Dimorerà in infermeria con l'impegno, da parte di suo padre, di versare ai trappisti dall'11 gennaio 1936, giorno del suo ritorno, una determinata mensilità per la copertura delle spese richieste dalle cure. Col voler essere ostinatamente trappista, contro qualsiasi indicazione di prudenza umana, il Raffaele testimoniò la sua eroica fedeltà a una divina chiamata di cui era sicurissimo.
Nel suo diario spirituale scriveva: Se il mondo immaginasse che martirio continuo è la mia vita! […] La mia vocazione è soffrire, soffrire in silenzio per il mondo intero, immolarmi in unione con Gesù per i peccati dei miei fratelli, per i sacerdoti, i missionari, per le necessità della Chiesa, per i peccati del mondo, per le necessità della mia famiglia.
 
Raffaele Arnáiz Barón morì il 26 aprile 1938 dopo 19 mesi e 12 giorni di permanenza nella Trappa. Fu sepolto nel cimitero della comunità, ma dal 18 novembre 1965 egli attende la risurrezione nel sepolcro nuovo che i confratelli gli hanno eretto nella chiesa abbaziale di Sant' Isidro.
 
Durante la sua esistenza Raffaele ha scritto moltissimo per esigenze del suo spirito, non in prospettiva editoriale. Le sue opere vanno a ruba e gli hanno procurato la fama di uno dei più grandi mistici del secolo XX.
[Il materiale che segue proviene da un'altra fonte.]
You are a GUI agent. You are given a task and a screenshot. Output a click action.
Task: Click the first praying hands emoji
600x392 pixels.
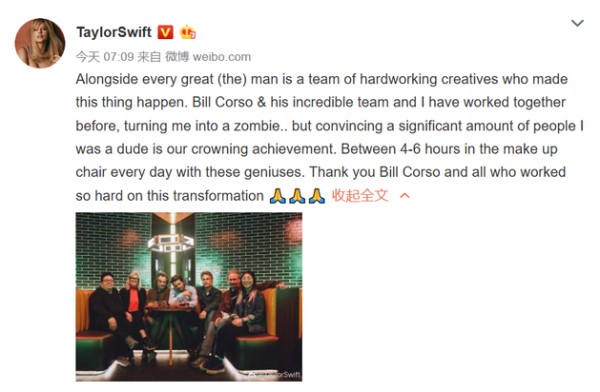click(x=277, y=196)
Già avanti nel suo itinerario di grazia si lascerà sfuggire il grido:
Oramai non voglio che Dio, e la sua volontà sarà la mia... L'ansia di vedere Dio, l'impazienza dell'attesa, si perfezionano con la sottomissione assoluta alla sua volontà... Dio e la sua volontà: è l'unica realtà che occupa la mia vita”.
Vedo la sua volontà persino nelle cose più umili e piccole che mi succedono. Da tutto ricavo un insegnamento che mi serve per comprendere di più la sua misericordia verso di me. Amo svisceratamente i suoi disegni e questo mi basta”.
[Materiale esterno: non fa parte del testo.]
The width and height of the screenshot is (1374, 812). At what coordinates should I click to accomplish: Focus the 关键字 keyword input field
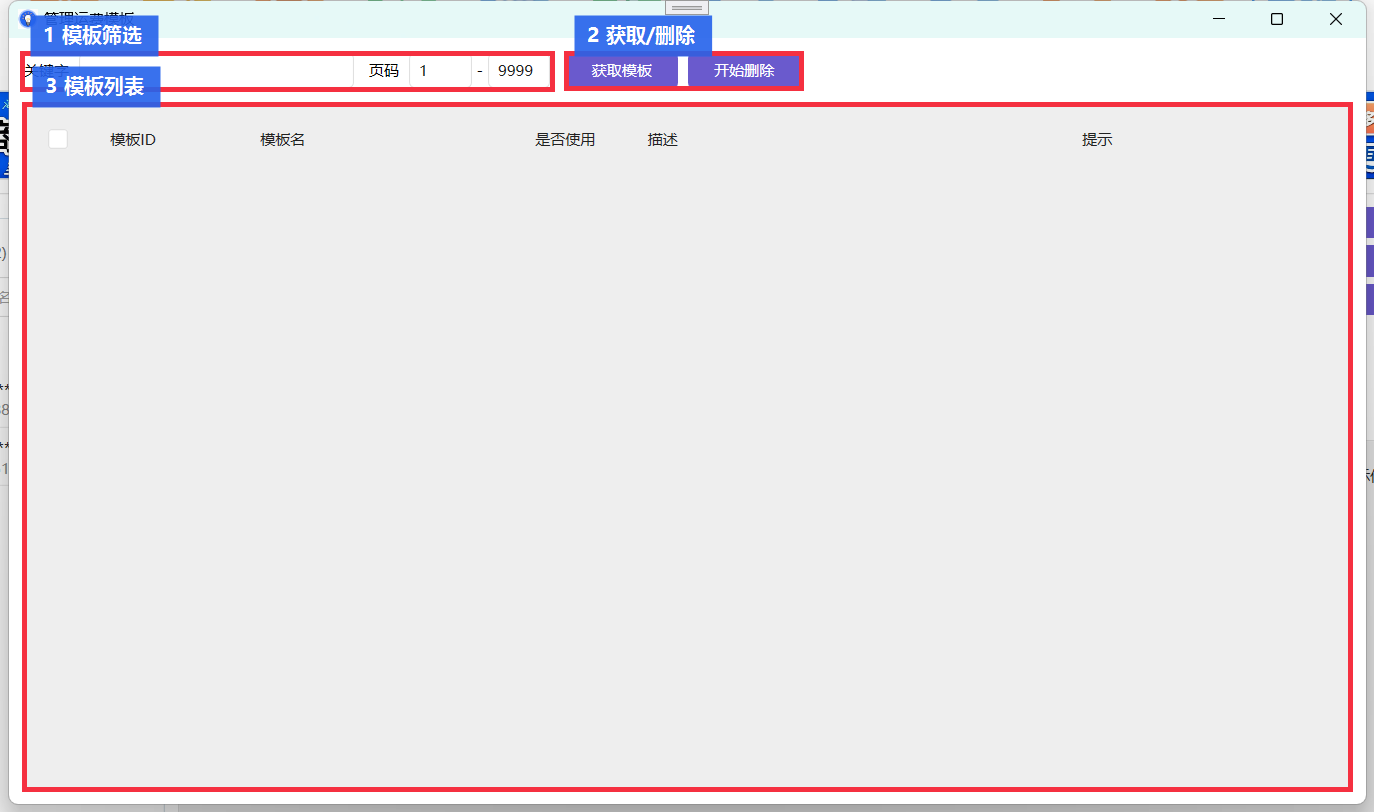(215, 71)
Vivendo sempre alla presenza di Dio, egli doveva trovare facile, sotto l'azione dello Spirito Santo, farne la volontà, abbandonarsi con gioia, anche nei momenti di ripugnanza umana e stanchezza, con Gesù sulla croce, ai disegni del Padre per la sua gloria e la salvezza del mondo.
 
Il Beato Giovanni Paolo II (Karol Józef Wojtyła, 1978-2005) ne riconobbe l'eroicità delle virtù il 7 settembre 1989 e lo beatificò il 27 settembre 1992; l'11 ottobre 2009, Papa Benedetto XVI lo ha proclamato Santo.